The risks of running through mud

Being in France, I’m reminded that on June 20, 2015, about 1,000 of the almost 8,400 runners who took part in Mud Day activities in Nice on the French Riviera were stricken with gastroenteritis.

TMSplash-300x224And now, the paper.

An acute gastroenteritis (AG) outbreak occurred among participants in an obstacle race in France in the summer of 2015.

An investigation in two phases was conducted to identify the source of infection and document the extent of the outbreak.

First, a message on a social media website asked racers to report any symptoms by email to the Regional Health Agency of Provence-Alpes-Côte d’Azur. Second, a retrospective cross-sectional study was conducted through an interactive questionnaire for all participants, followed by an analytical study of potential risks factors.

Of 8,229 persons registered, 1,264 adults reported AG resolved within 48 hours. Of adults who reported AG, 866 met the case definition. Age group, departure time and ingestion of mud were associated with AG. Twenty stool specimens tested negative for bacteria. All four stool samples tested for viruses were positive for Norovirus genogroup I and genotype 2. No indicator bacteria for faecal contamination were found in drinking water but muddy water of ponds tested positive.
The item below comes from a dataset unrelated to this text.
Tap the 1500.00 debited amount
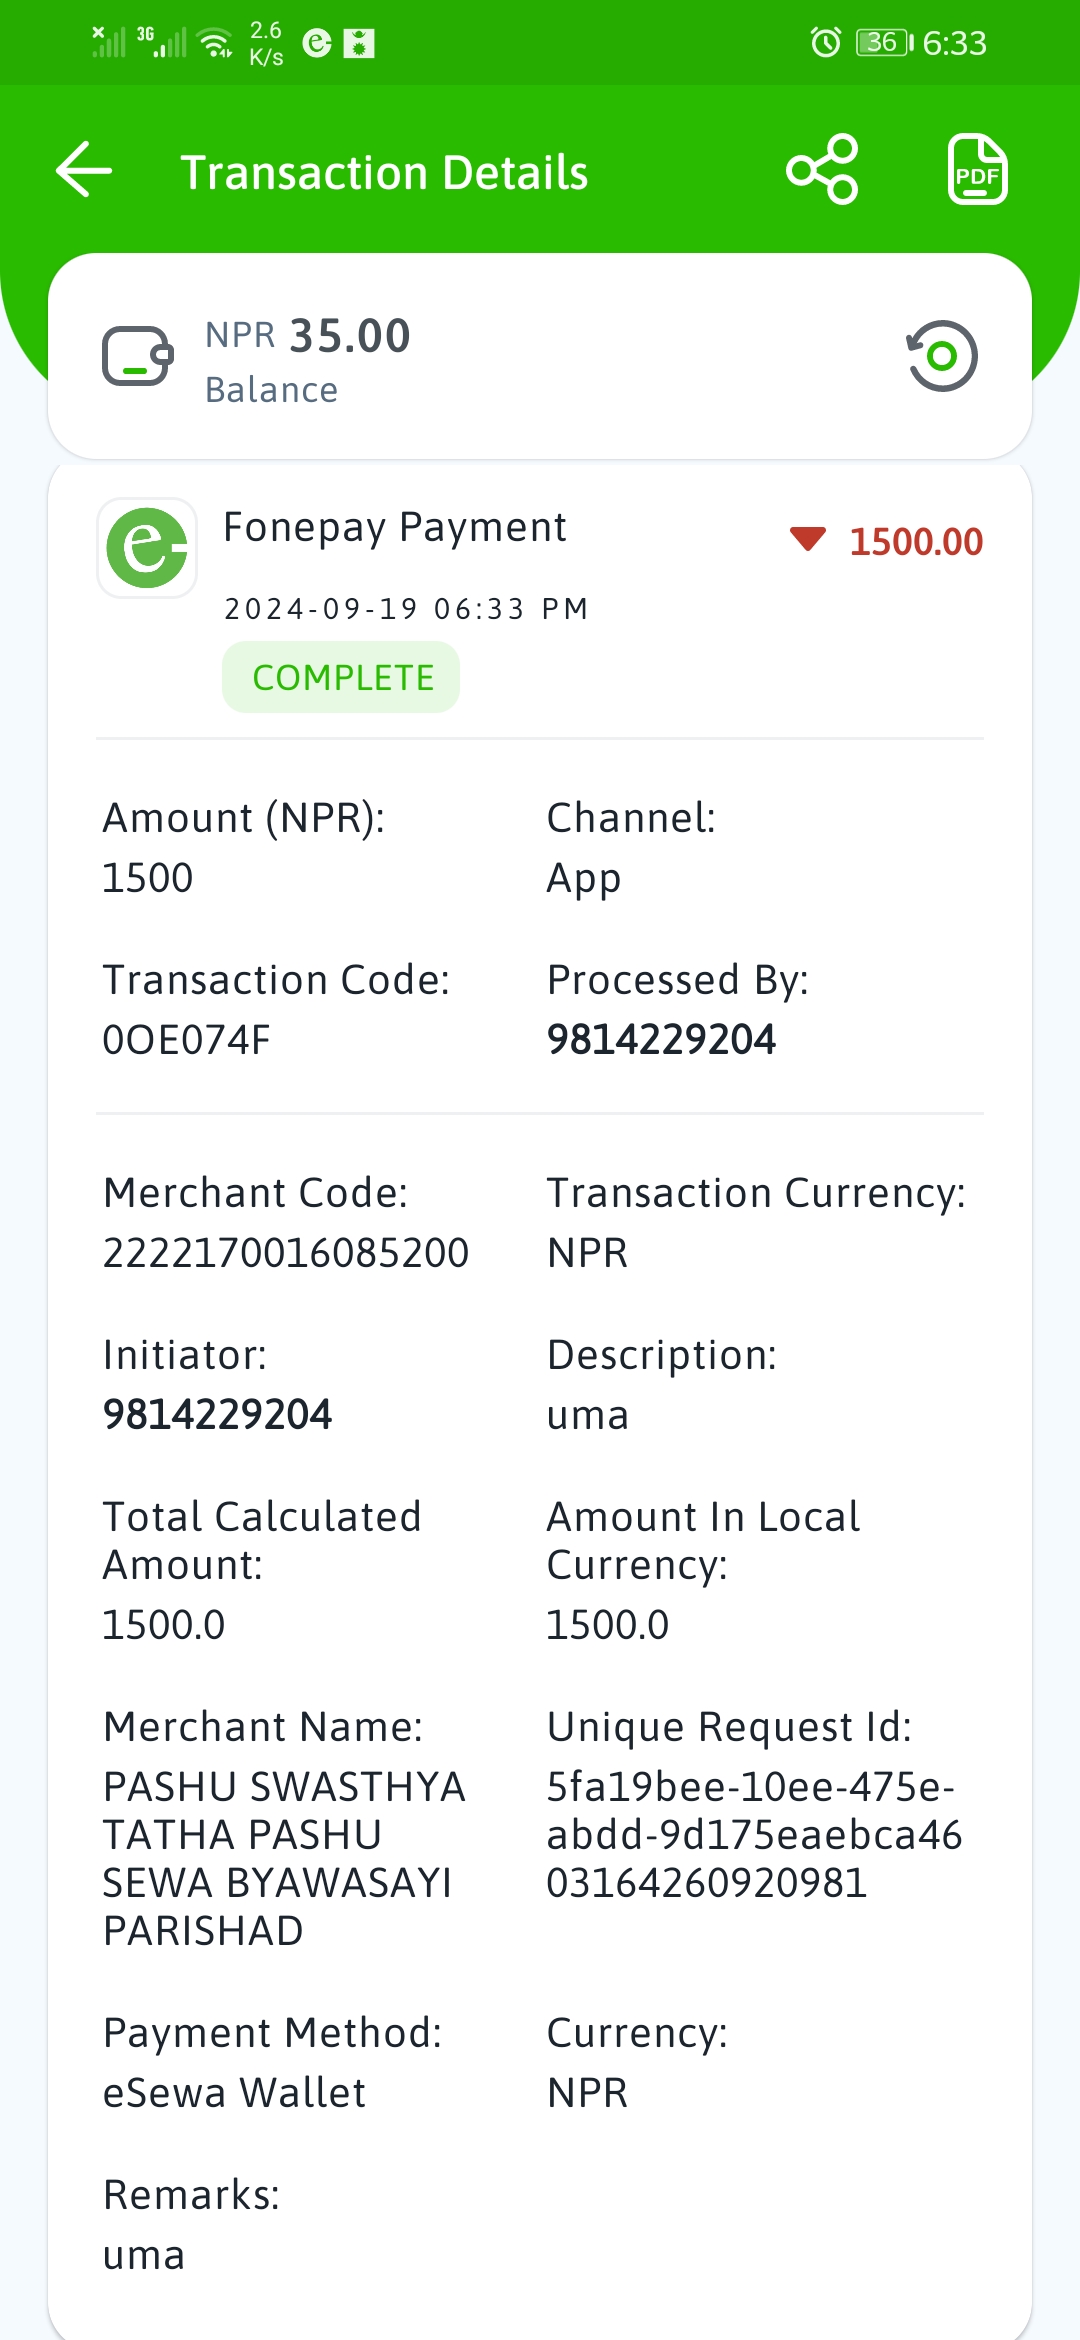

The outbreak was possibly caused by human-to-human transmission of a norovirus introduced by one or more persons and transmitted through contaminated mud. Risks related to similar races should be assessed and recommendations be proposed to raise awareness among health authorities and organisers.

Outbreak of diarrhoeal illness in participants in an obstacle adventure race, Alpes-Maritimes, France, June 2015

Eurosurveillance, Volume 21, Issue 23

Six C, Aboukais S, Giron S, D’Oliveira J, Peloux-Petiot F, Franke F, Terrien H, Dassonville F, Deniau J, Ambert-Balay K, Chesnot T, Ruimy R, Pélandakis M, Basset P, Munoz Rivero M, Malfait P.